Testo proposto
----
Brioche, cappuccini, giornali e chiacchiere. Così il Bar Redi festeggia trent’anni di attività
Pietro Buonamano: «Mantenere la stessa clientela, significa aver fatto un bel lavoro». La figlia Jenny: «Lavorare in famiglia è più semplice, poi noi ci completiamo l’un l’altro»
LIVORNO. Il Bar Redi, situato all’incirca a metà dell’omonima via, compie 30 anni. Un traguardo davvero importante. E, col trascorrere del tempo, non ha perso il suo smalto, anzi. Fin dal mattino inizia brulicare di gente che arriva per fare colazione, per bere qualcosa, oppure per comprare il giornale, dato che in tempi recenti è diventato anche edicola e cartoleria.
Dietro ai banconi c’è il fondatore, Pietro Buonamano, svizzero di genitori italiani, arrivato nel nostro paese a 27 anni, e a Livorno per amore del mare. E la vita ha preso le sue direzioni. L’esperienza di un ristorante a Castiglioncello, e l’intuizione che lo ha portato verso una scelta decisiva.
«Qui c’era una latteria, alla vecchia maniera – spiega-; con le bambine piccole, e senza grandi idee sul cosa fare, decisi di rilevare quella storica attività. Piano piano l’abbiamo trasformata in un bar, quindi ci siamo allargati dal punto di vista della proposta; e annuncio, ma non svelo nulla, che altre idee stanno per decollare».
Un percorso lungo, pieno di emozioni. «Nel corso degli anni, con un’attività del genere, i momento negativi ci sono, inutile negarlo: parecchi pensieri, sedici ore di lavoro, la pressione di non poter sbagliare mai, ed esser sempre sorridenti anche quando ci sono problemi personali. Ma c’è anche tanto di positivo: incontrare persone, imparare da tutti, di qualunque cultura o stato sociale. E non ultima avere la gioia del cliente soddisfatto. Siamo in una zona residenziale, e riuscire ad avere le stesse persone in trent’anni, significa che hai fatto un bel lavoro. Una clientela affezionata».
----
Attività A
Trascrivi il brano dell'articolo sul Bar Redi che comincia con le parole "Brioche, cappuccini, giornali" e si chiude con "edicola e cartoleria.".
Attività B
Secondo l'articolo sul Bar Redi, a che età Pietro Buonamano è arrivato in Italia?
Attività C
Scrivi il seguito dell'articolo sul Bar Redi, riprendendo dopo l'ultima frase riportata.
L'elenco non ha alcun legame con l'articolo sul Bar Redi.

Record provenienti da una fonte di dati
----
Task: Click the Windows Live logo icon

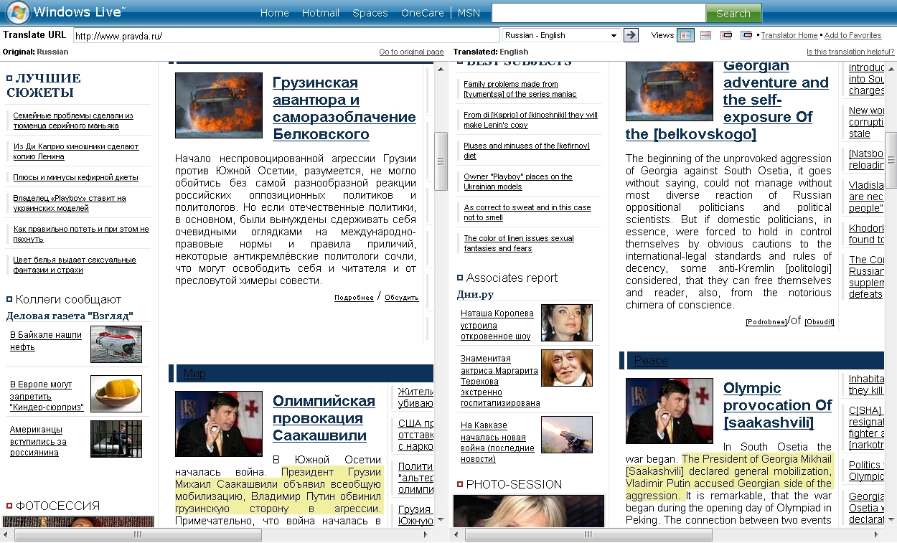Action: pos(17,12)
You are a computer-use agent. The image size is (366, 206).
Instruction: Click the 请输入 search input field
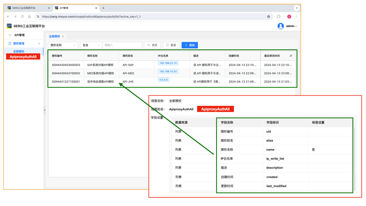click(x=122, y=45)
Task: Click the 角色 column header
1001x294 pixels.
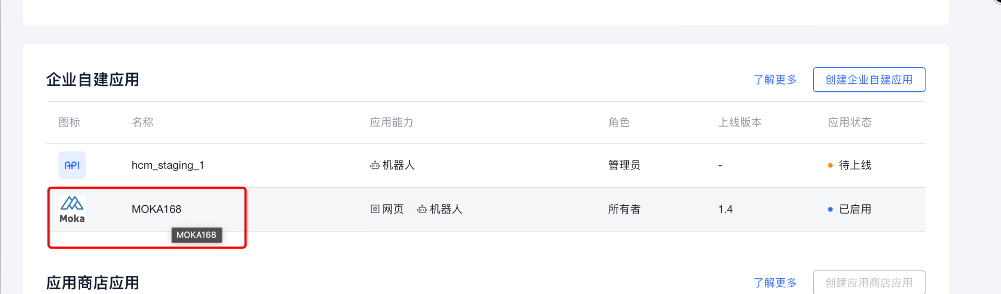Action: click(x=619, y=122)
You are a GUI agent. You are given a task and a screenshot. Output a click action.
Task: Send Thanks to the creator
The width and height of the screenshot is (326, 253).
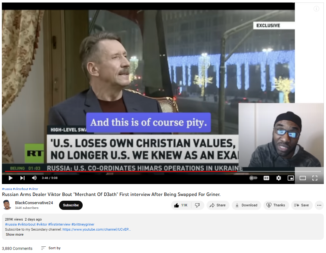point(276,205)
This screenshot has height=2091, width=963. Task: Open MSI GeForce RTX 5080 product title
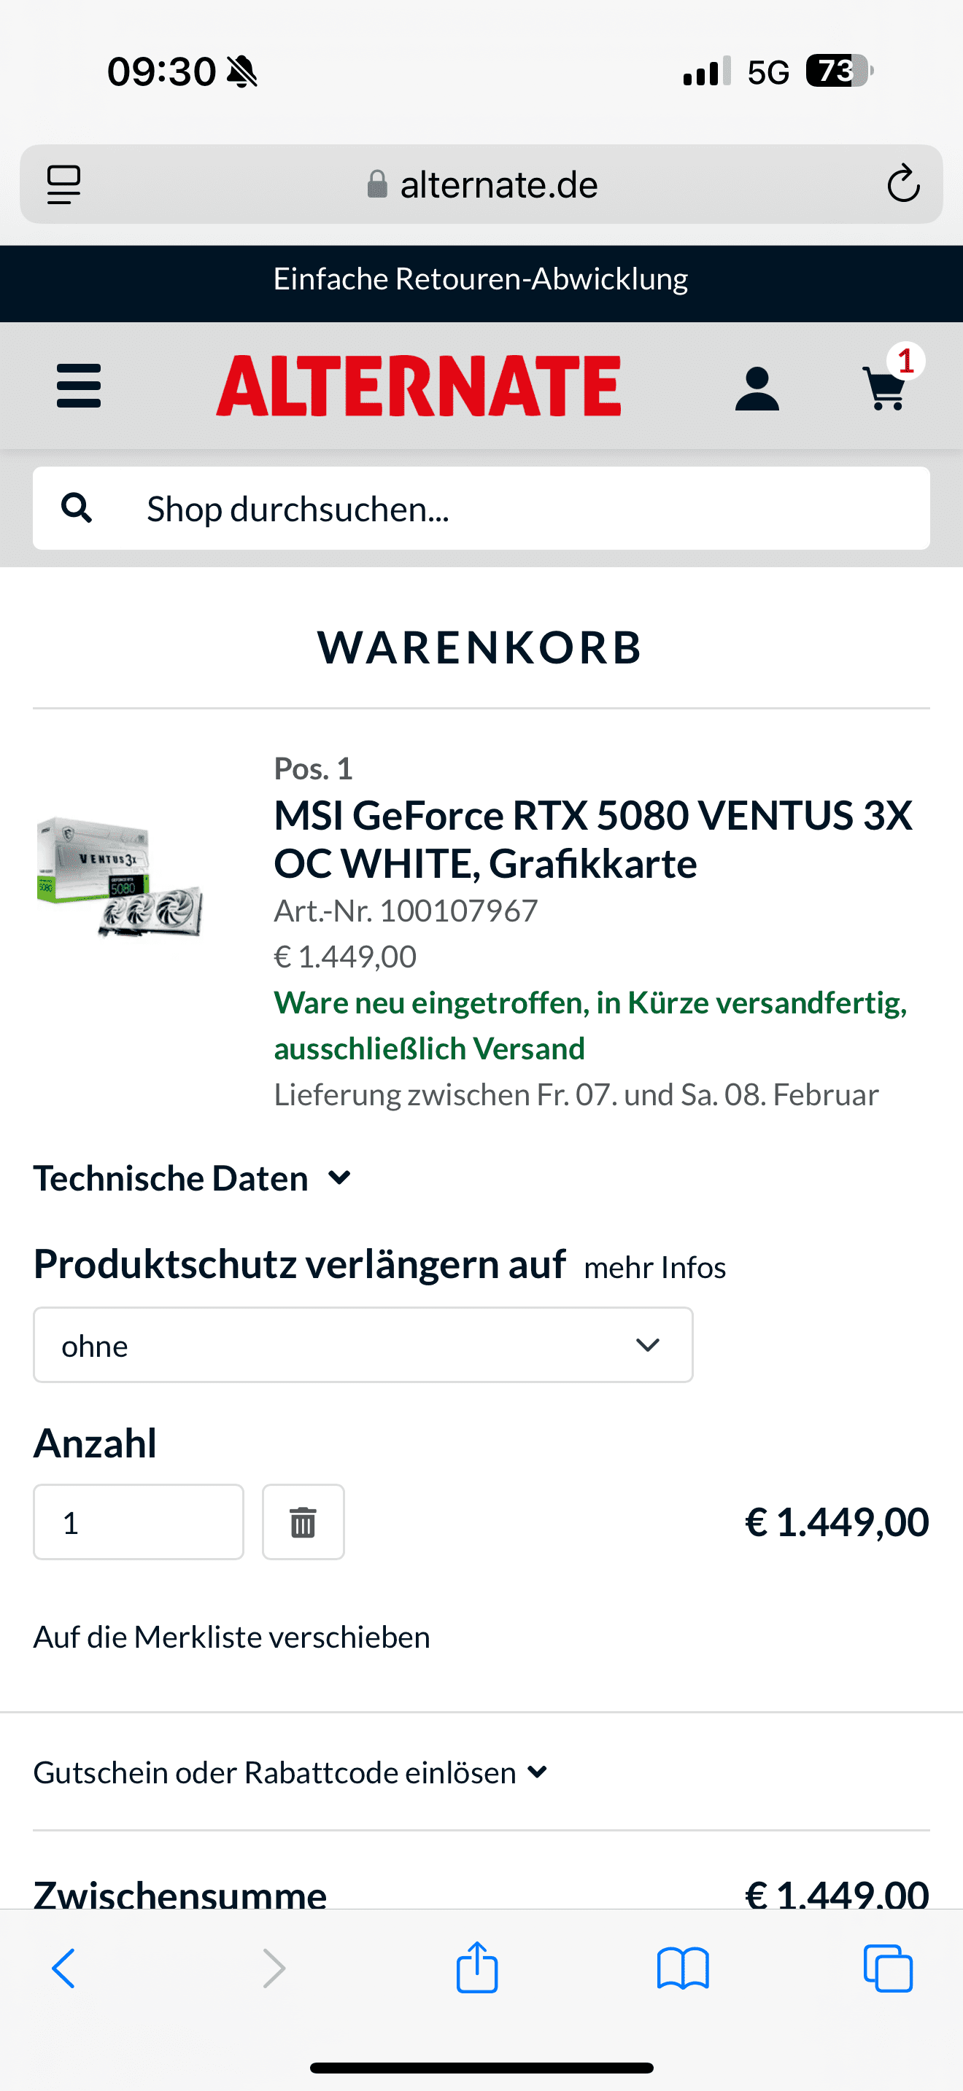594,839
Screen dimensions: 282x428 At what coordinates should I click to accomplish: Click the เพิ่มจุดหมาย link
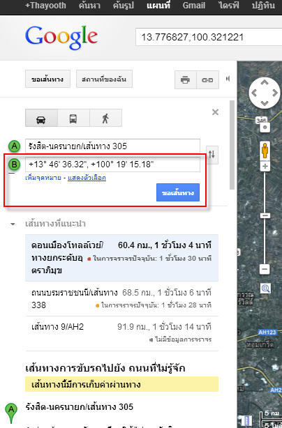coord(43,178)
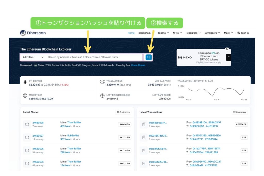Click the Etherscan logo
264x176 pixels.
click(33, 33)
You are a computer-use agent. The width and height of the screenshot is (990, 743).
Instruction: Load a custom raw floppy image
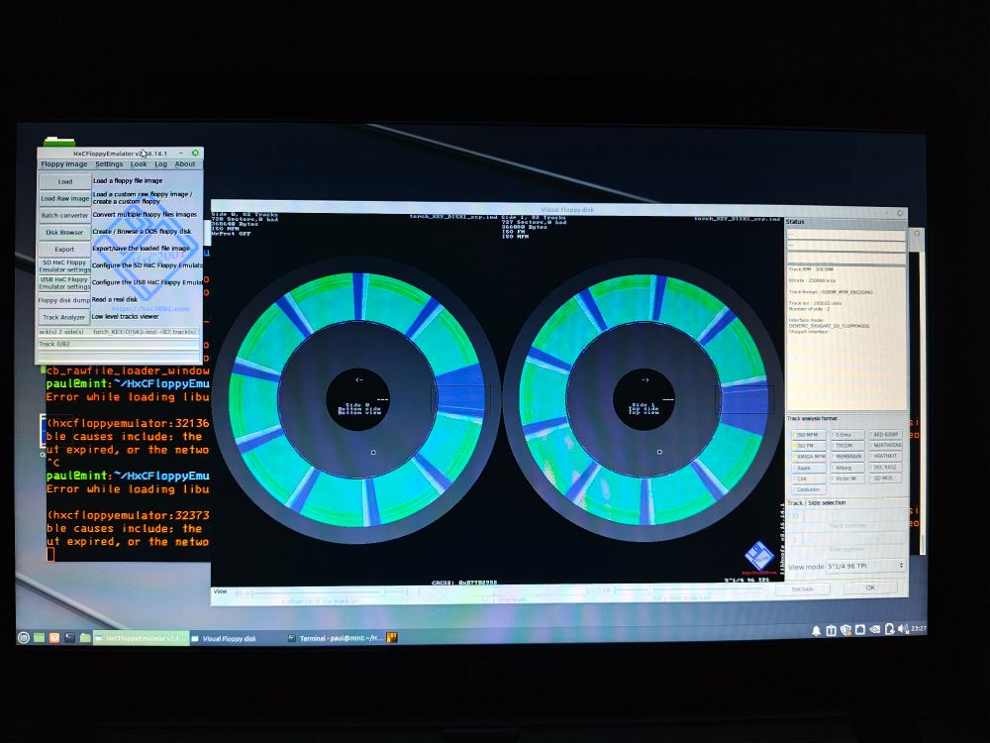point(63,198)
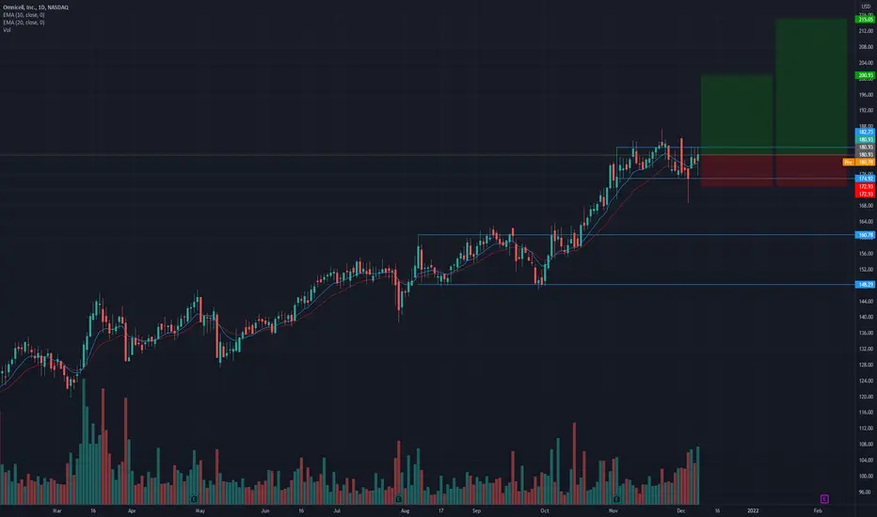Click the earnings marker icon near May

[194, 498]
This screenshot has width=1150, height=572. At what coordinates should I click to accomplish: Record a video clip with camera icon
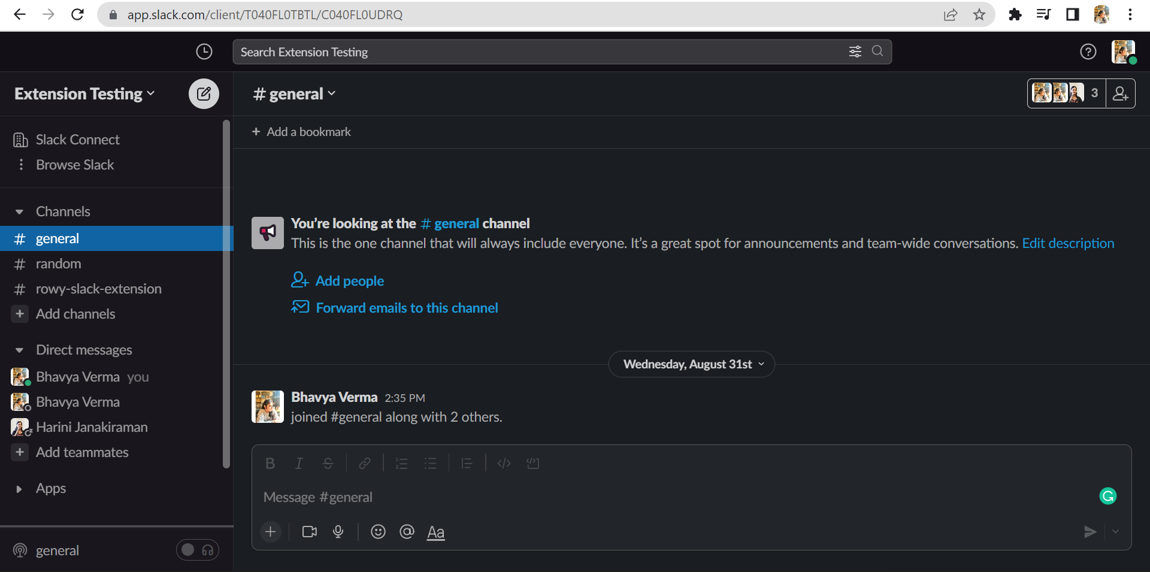(309, 532)
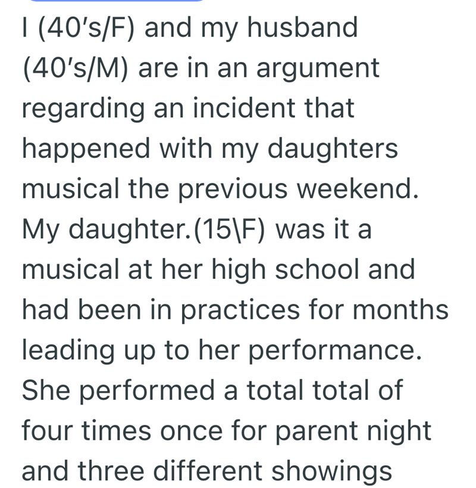Click the word "argument"

pos(317,70)
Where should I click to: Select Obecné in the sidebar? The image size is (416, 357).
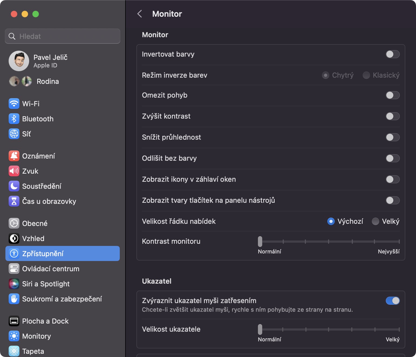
----
La tua risposta A
Brioche, cappuccini, giornali e chiacchiere. Così il Bar Redi festeggia trent’anni di attività
Pietro Buonamano: «Mantenere la stessa clientela, significa aver fatto un bel lavoro». La figlia Jenny: «Lavorare in famiglia è più semplice, poi noi ci completiamo l’un l’altro»
LIVORNO. Il Bar Redi, situato all’incirca a metà dell’omonima via, compie 30 anni. Un traguardo davvero importante. E, col trascorrere del tempo, non ha perso il suo smalto, anzi. Fin dal mattino inizia brulicare di gente che arriva per fare colazione, per bere qualcosa, oppure per comprare il giornale, dato che in tempi recenti è diventato anche edicola e cartoleria.

La tua risposta B
A 27 anni.

La tua risposta C
Una struttura forte da superare indenne la crisi portata dal Covid. «Come detto, abbiamo tante proposte, oltre al bar. E questo ci ha consentito di restare aperti sempre. Con le limitazioni, ma evitando la chiusura totale. Siamo riusciti a fare un buon servizio».
Anzi a rilanciare. «Dopo la pandemia, ho pensato di fare un passo avanti. Ho chiamato alcuni progettisti e abbiamo ristrutturato tutto, chiedendo l’autorizzazione per diventare anche edicola e cartoleria. Eliminando in parte l’alimentare. Una mossa che si è confermata vincente».
Mentre l’intervista procede, le persone continuano ad entrare: un sorriso, due chiacchiere e un saluto. L’atmosfera che si respira all’interno del locale è di grande familiarità.
«Quando ho iniziato, in generale c’era più educazione, rispetto e sensibilità. Ma anche oggi non mi lamento, la zona è buona, nonostante i cambiamenti fisiologici. I prezzi sono molto aumentati, così come la disponibilità delle tasche. Le spese sono tante e ci sono meno soldi a disposizione per gli extra».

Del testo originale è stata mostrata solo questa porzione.